Anuja Java, M.D.
Project Overview:
Preeclampsia (PE) is the leading cause of maternal and fetal morbidity and mortality. It is characterized by new-onset hypertension often associated with proteinuria after 20-weeks of gestation. Disease manifestations include HELLP (Hemolysis, Elevated Liver enzymes, Low Platelets), kidney failure, seizures (eclampsia), stroke and cardiovascular complications. The only current treatment for PE is delivery, and labor is usually induced early to prevent systemic complications. The pathology of PE is primarily vascular, including endothelial injury and morphological alterations in uterine spiral arteries. This process is strikingly reminiscent of a thrombotic microangiopathy (TMA) in which endothelial injury results in hemolytic anemia, thrombocytopenia (low platelets), and kidney failure. Atypical hemolytic syndrome (aHUS) is a classic TMA caused by genetic variants in complement proteins that lead to overactivation of the complement system. Complement activity is an enzymatic cascade that is used to fight infections and dispose of cellular/tissue debris. The activation of the complement system needs to be tightly regulated in order to prevent damage to healthy host cells. In individuals with aHUS, the complement system activates inappropriately (due to genetic mutations) and damages the kidney and other organ systems.
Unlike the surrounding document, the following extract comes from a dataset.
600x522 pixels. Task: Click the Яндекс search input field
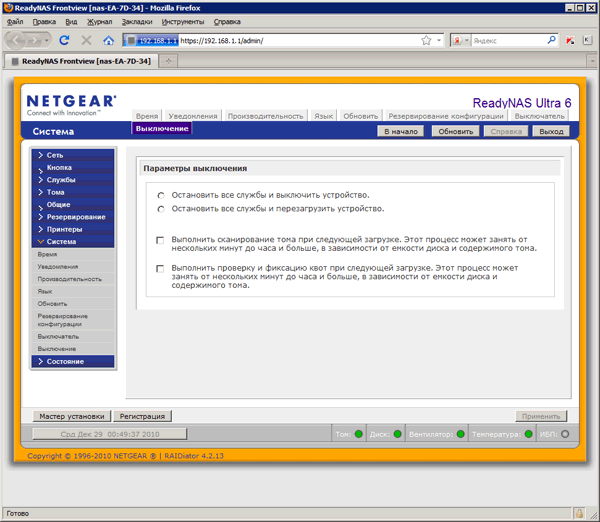pyautogui.click(x=508, y=40)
Because of the similarity between PE and aHUS, we propose that PE may be caused by complement activation due to the presence of genetic variants. We will identify rare and common variants associated with PE in Aim 1 and functionally characterize the variants to determine their clinical significance in Aim 2. Establishing the role of complement in PE will identify high-risk patients who could be treated timely with anti-complement therapy to prevent short and long-term complications and open the door for development of novel complement therapeutics.